TASK DIRECTIONS —
Render the records as a JSON list of strings, one string per line and blank lines left out, starting at the first line and ending at the line that contains "[x=175, y=419]", both included.

::::::

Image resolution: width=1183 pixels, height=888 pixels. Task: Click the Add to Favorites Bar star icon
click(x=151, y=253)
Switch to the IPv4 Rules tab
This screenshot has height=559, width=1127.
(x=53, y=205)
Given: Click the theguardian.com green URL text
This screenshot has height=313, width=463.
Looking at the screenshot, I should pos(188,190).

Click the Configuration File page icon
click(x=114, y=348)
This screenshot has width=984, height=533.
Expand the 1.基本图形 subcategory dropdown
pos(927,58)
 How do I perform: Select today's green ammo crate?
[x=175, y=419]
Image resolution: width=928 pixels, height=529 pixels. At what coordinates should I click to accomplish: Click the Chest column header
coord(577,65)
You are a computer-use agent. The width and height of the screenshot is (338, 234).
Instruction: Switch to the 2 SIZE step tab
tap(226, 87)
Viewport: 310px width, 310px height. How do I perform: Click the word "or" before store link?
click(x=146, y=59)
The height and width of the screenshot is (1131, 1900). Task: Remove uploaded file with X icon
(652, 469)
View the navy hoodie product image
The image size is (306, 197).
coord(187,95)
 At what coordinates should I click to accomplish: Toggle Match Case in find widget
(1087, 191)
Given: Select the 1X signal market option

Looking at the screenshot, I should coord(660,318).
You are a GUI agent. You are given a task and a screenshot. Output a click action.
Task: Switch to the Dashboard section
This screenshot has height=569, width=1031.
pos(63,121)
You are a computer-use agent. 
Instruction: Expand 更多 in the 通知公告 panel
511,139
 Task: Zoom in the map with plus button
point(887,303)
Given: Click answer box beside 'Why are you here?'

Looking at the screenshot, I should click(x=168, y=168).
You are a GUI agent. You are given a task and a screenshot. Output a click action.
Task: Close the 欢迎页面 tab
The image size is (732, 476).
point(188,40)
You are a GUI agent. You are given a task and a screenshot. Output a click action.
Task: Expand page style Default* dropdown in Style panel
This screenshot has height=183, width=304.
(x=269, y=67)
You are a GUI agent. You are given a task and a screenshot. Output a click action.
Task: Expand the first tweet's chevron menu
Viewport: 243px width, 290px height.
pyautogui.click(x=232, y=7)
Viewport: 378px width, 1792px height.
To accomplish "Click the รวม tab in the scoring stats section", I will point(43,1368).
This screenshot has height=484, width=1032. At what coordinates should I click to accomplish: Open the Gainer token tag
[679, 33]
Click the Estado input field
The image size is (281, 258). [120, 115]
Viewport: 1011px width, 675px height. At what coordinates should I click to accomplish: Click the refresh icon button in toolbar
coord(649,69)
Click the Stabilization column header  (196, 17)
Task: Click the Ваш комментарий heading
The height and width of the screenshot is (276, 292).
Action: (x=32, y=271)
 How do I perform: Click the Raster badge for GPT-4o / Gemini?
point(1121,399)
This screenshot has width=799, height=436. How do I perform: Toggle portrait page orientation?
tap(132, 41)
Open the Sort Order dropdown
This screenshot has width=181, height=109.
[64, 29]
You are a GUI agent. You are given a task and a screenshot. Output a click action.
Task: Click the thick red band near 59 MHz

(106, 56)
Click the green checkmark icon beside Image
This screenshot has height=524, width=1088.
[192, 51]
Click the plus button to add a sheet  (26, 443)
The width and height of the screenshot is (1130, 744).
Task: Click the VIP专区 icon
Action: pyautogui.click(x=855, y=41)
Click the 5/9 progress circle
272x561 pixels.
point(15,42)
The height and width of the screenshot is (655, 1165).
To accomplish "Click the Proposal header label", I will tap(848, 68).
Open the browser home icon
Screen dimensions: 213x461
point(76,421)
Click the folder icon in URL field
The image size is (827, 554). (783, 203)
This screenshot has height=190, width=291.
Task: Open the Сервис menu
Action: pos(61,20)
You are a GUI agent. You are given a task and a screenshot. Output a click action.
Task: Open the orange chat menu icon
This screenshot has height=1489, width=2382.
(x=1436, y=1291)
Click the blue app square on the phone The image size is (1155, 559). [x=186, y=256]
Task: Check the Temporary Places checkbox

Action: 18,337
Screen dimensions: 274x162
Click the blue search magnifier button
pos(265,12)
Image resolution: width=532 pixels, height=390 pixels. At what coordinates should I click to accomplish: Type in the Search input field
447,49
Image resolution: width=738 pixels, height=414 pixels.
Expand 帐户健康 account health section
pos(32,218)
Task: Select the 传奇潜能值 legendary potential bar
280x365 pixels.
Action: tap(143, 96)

::::::

THE OUTPUT —
[
  "Image resolution: width=1183 pixels, height=888 pixels. Task: Click the Add to Favorites Bar star icon",
  "click(x=151, y=253)",
  "Switch to the IPv4 Rules tab",
  "This screenshot has height=559, width=1127.",
  "(x=53, y=205)",
  "Given: Click the theguardian.com green URL text",
  "This screenshot has height=313, width=463.",
  "Looking at the screenshot, I should pos(188,190).",
  "Click the Configuration File page icon",
  "click(x=114, y=348)",
  "This screenshot has width=984, height=533.",
  "Expand the 1.基本图形 subcategory dropdown",
  "pos(927,58)",
  " How do I perform: Select today's green ammo crate?",
  "[x=175, y=419]"
]